FSU PrimaryHealth is home to liver scanner gifted by Mayo Clinic

Dr. George Whiddon using Fibroscan

“It’s a shame people have to wait until they are referred to a major transplant center to have access to this device,” said Beau Toskich (M.D., 2007), a professor of interventional radiology at the Mayo Clinic in Florida. “Our goal is to put it in the hands of primary care physicians — people who can make the most impact with an early diagnosis.” 

The device Toskich is referring to is the Echosens Fibroscan, a non-invasive, precise tool to detect the earliest signs of liver disease that the Mayo Clinic donated to the Florida State University College of Medicine late last month. It will soon be put into practice at FSU PrimaryHealthTM

“It’s like a stethoscope for the liver,” Toskich said.
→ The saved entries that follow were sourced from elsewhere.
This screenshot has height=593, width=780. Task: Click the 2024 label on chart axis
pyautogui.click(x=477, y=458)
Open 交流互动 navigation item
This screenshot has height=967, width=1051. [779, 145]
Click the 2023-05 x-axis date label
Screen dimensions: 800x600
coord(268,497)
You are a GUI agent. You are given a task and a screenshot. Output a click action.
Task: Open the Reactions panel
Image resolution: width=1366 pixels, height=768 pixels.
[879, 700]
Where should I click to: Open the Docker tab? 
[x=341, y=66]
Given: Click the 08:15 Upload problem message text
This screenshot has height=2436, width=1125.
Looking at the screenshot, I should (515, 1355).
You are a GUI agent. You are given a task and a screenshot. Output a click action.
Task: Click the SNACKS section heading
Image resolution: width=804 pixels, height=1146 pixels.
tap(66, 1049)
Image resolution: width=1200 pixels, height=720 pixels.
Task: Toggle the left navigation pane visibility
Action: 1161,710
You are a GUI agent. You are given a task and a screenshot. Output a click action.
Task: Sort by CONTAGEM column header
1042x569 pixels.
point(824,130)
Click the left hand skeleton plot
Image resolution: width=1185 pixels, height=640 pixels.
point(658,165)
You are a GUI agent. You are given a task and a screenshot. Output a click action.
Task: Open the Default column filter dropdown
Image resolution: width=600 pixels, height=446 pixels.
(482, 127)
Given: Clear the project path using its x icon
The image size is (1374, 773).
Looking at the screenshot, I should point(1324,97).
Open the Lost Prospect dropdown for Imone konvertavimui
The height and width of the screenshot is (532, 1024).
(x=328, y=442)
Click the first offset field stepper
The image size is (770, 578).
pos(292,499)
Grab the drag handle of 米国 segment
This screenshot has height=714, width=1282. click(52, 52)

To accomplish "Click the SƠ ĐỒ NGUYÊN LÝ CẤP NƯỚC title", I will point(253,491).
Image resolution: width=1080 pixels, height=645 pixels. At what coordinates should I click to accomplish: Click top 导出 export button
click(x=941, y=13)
And the need for such a tool is immense.

In the United States, the National Institutes of Health estimates that 25% of adults have nonalcoholic fatty liver disease (NAFLD), and up to 70% of people with Type 2 diabetes also have NAFLD. Untreated fatty liver disease can lead to inflammation and scarring, which over the years can lead to compromised liver function, liver cancer and liver failure. Many more people suffer from cirrhosis (permanent scarring) and other ailments of the liver caused by viruses or alcohol abuse.

Beau Toskich, M.D.
College of Medicine alum Beau Toskich, M.D. 

“Liver disease is so prevalent, and yet we weren’t diagnosing nearly the number of people we should, which told me there was a gap,” Toskich said. “Coming back to my roots at FSU, I tried to identify that gap.”

Having such state-of-the-art technology available at FSU PrimaryHealth, located in a southwest Tallahassee neighborhood considered a “health care desert” before the clinic opened five years ago, can translate into early diagnosis and intervention, improving quality of life for patients and their families.

The Echosens Fibroscan at FSU PrimaryHealth will further complement the work of gastroenterologists in the community and help reduce healthcare disparities. 

Not only does scientific inquiry run deep in Toskich’s FSU roots, but so does the desire to provide access to health care to the underserved.

“I find it gratifying to see that we do indeed instill the essence of our mission into our graduates,” said Alma Littles, M.D., interim dean of the College of Medicine. “And, after meeting with Dr. Toskich and others at Mayo, we quickly agreed that this device must get into the hands of primary care physicians who can diagnose and treat patients at a much earlier stage. 

“I thank the Mayo Clinic and Dr. Toskich for this gift that will have an immediate and positive impact on patient care in our community.”

The Fibroscan is simple in its design, which means physicians can be trained quickly to use it.

“Soon after we received it, we were able to hold a training session for FSU PrimaryHealth physicians that took literally just a few hours,” said Cyneetha Strong, M.D., the clinic’s co-medical director. “The scan will soon be ready for clinical implementation and we look forward to witnessing the impact it will have on patient care.”

According to Echosens, Fibroscan has been cited in more than 4,200 peer-reviewed publications and has more than 180 international guidelines. Using the Mayo Clinic’s gift at FSU PrimaryHealth further underscores the College of Medicine’s mission to educate and develop exemplary physicians who practice patient-centered health care, discover and advance knowledge, and respond to community needs, especially through service to elder, rural, minority and other underserved populations.

 “We are grateful for Dr. Toskich’s foresight, the Mayo Clinic’s generosity, as well as for all the support we receive from our donors,” Dean Littles said. ”"It makes us, and our communities, stronger and healthier.”

Photo above: George Whiddon, M.D. demonstrates the use of the Echosens Fibroscan which was gifted to the College of Medicine by the Mayo Clinic and will soon be in use for diagnosing liver diseases at FSU PrimaryHealthTM . (Photo courtesy Pauline Hoffman.)